If this were true, Google would have crashed and burned a long time ago.

Obviously, their interview process selects for much more versatile engineers than that. Engineers who not only produce reliable and maintainable code, but who can actually come up with products that generate billions of dollars over the years.

2 comments

A simpler explanation is that they pay well and are prestigious and so get a lot more good candidates. The proof is pretty obvious: what companies pay as much as Google and are as prestigious as Google and have bad engineers?
> what companies pay as much as Google and

Actually, Google pays under the average of top companies, because as a top tier company, they can afford. Most people I know who went to work for Google took a pay cut but don't have a single regret about it.

> A simpler explanation is that they pay well and are prestigious and so get a lot more good candidates.

Their pay and prestige will attract even more bad candidates.

How do you separate good from bad candidates?

That's right: a kick-ass interview process.

>Actually, Google pays under the average of top companies, because as a top tier company, they can afford. Most people I know who went to work for Google took a pay cut but don't have a single regret about it.

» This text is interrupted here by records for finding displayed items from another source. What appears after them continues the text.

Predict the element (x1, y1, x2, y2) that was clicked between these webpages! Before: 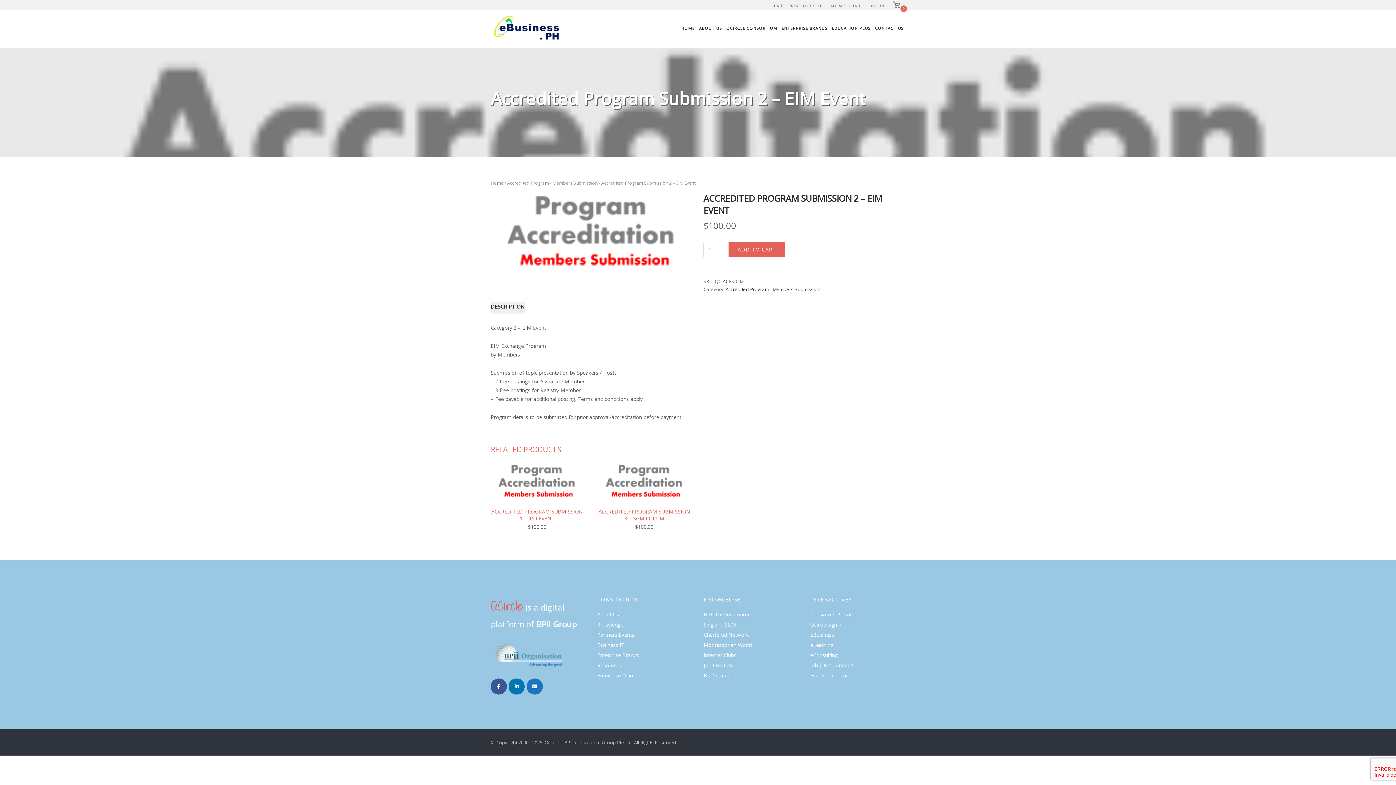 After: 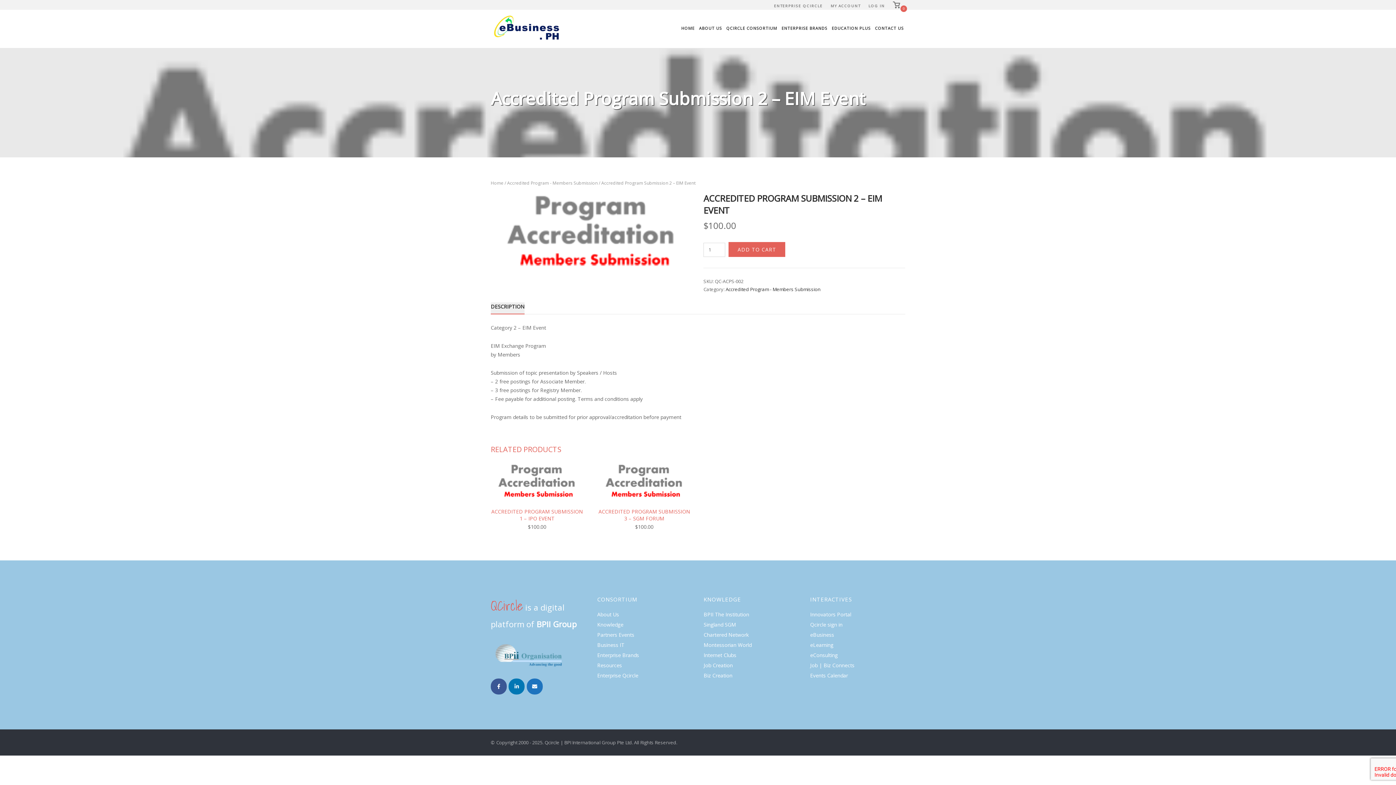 Action: bbox: (490, 642, 567, 667)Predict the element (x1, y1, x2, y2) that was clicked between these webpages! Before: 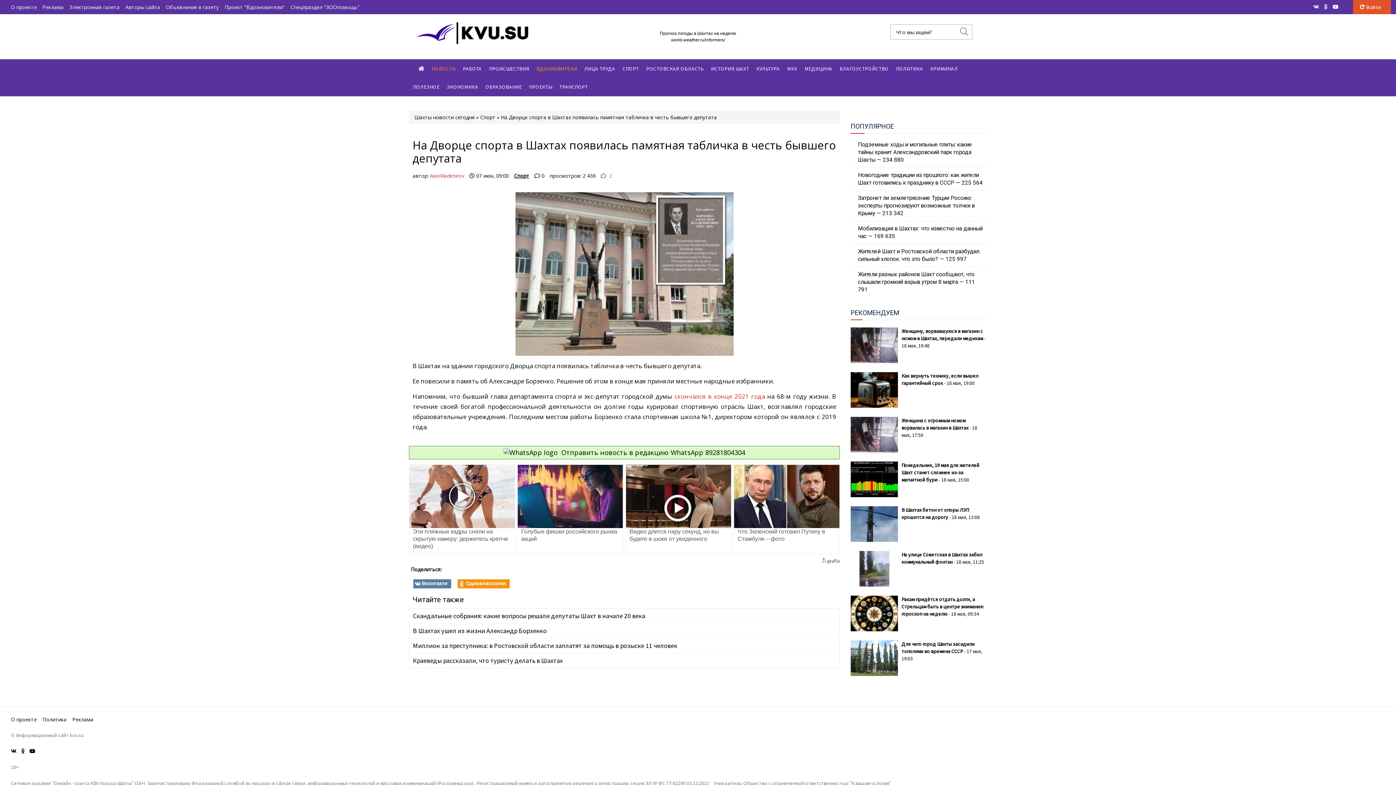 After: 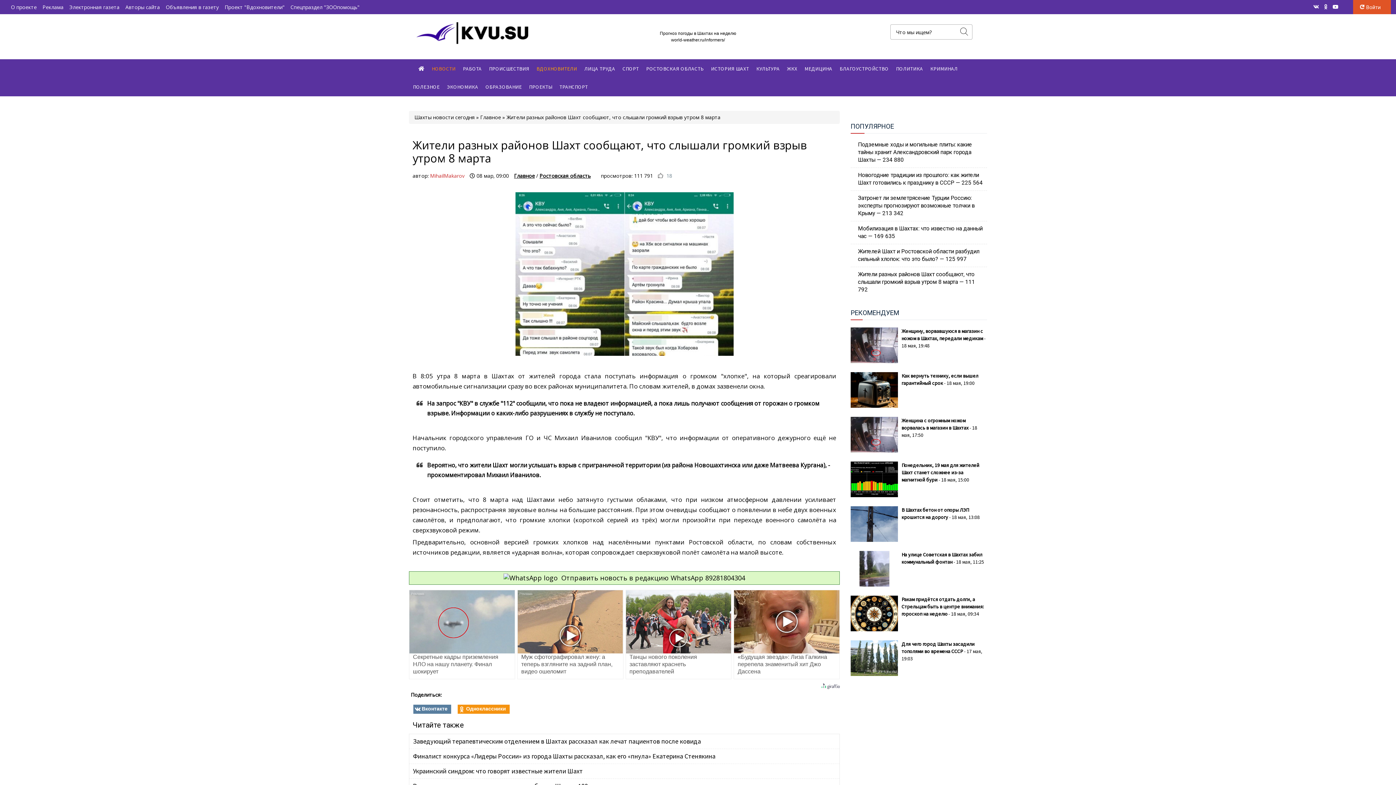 Action: bbox: (854, 271, 983, 293) label: Жители разных районов Шахт сообщают, что слышали громкий взрыв утром 8 марта — 111 791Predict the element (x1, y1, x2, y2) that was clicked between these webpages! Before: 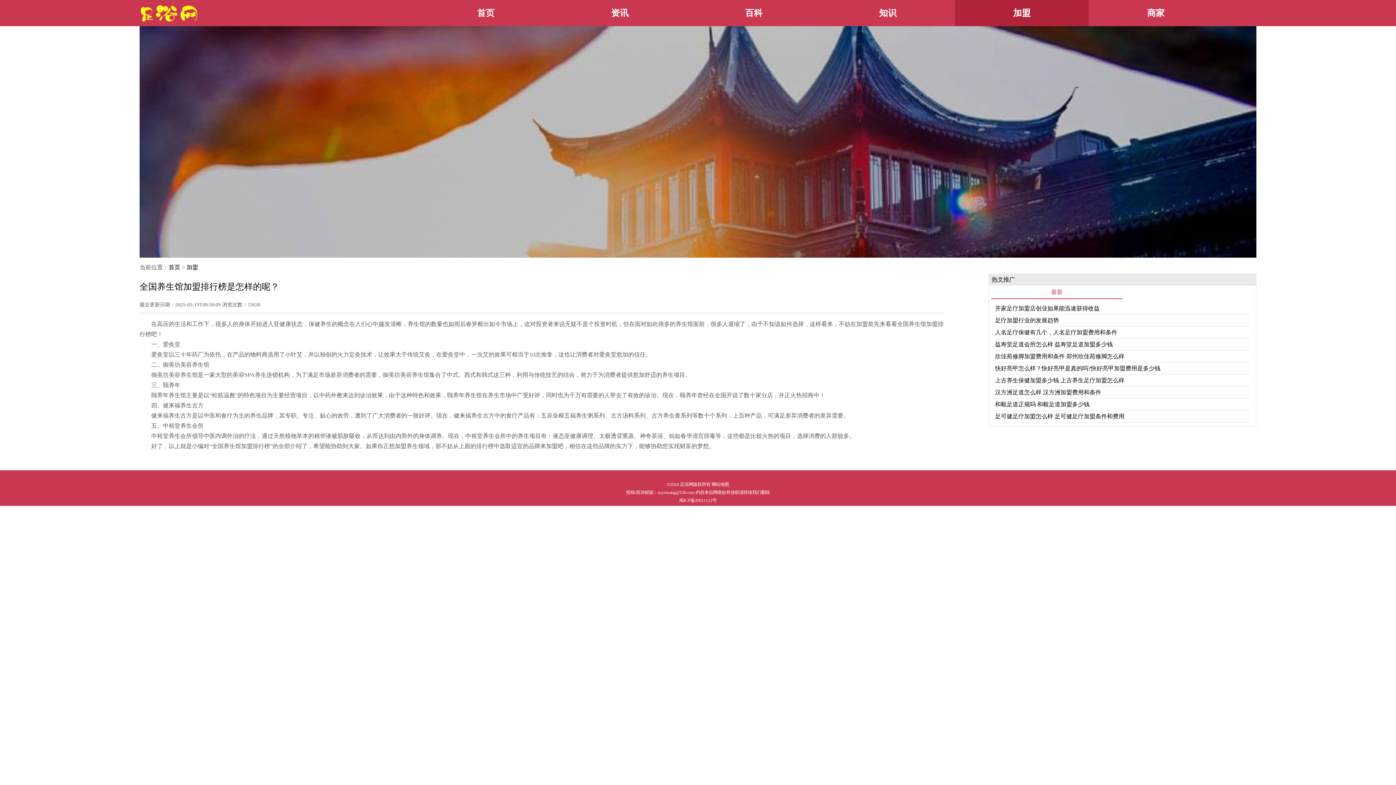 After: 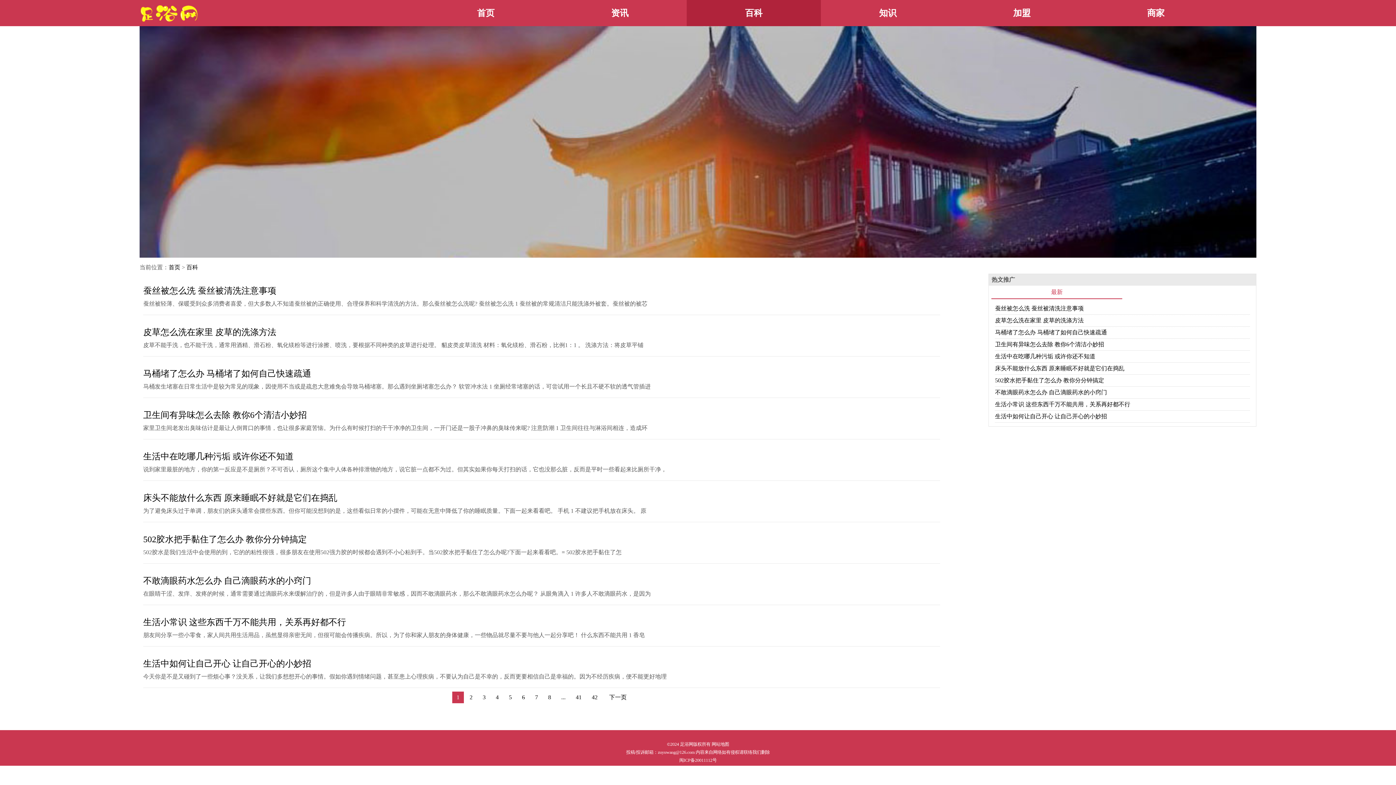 Action: bbox: (687, 0, 821, 26) label: 百科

Compared to who? They pay more than AMZN/MS/FB/AAPL/etc. for equal level, but are stingier with levels. You might be correct that certain other companies pay more than Google (Netflix maybe?), but they're certainly above average.

> They pay more than AMZN/MS/FB/AAPL/etc. for equal level, but are stingier with levels.

Google is more generous to good performers via bonuses once you are working there, but if you have two offers in hand, you are going to find Google highly resistant to negotiating. The notion of people taking a pay cut to work at Google sounds plausible to me.

If one's goal is to maximize compensation (particularly in the short term), a Google offer is better used to get a higher paying offer at one of their competitors.

> Google is more generous to good performers via bonuses once you are working there, but if you have two offers in hand, you are going to find Google highly resistant to negotiating. The notion of people taking a pay cut to work at Google sounds plausible to me.

I don't think that's true. While google is by all accounts (including in my personal experience) unwilling to move significantly on base salary, they'll happily match pretty much any offer with stock from my experience (and the experience of others I've talked to).

What they will not do is adjust for cost of living or differences in taxation when comparing an offer in Mountain View with one in a cheaper locale such as Seattle (which is where two of the companies you listed above are headquartered).

Perhaps I dealt with a particularly nasty Google recruiter. I felt like the recruiter had misrepresented the health benefits and relocation package once I got the actual offer letter and related paperwork.

>If this were true, Google would have crashed and burned a long time ago.

How many of their projects succeed simply because they are google? Some major ones (like android) come to mind.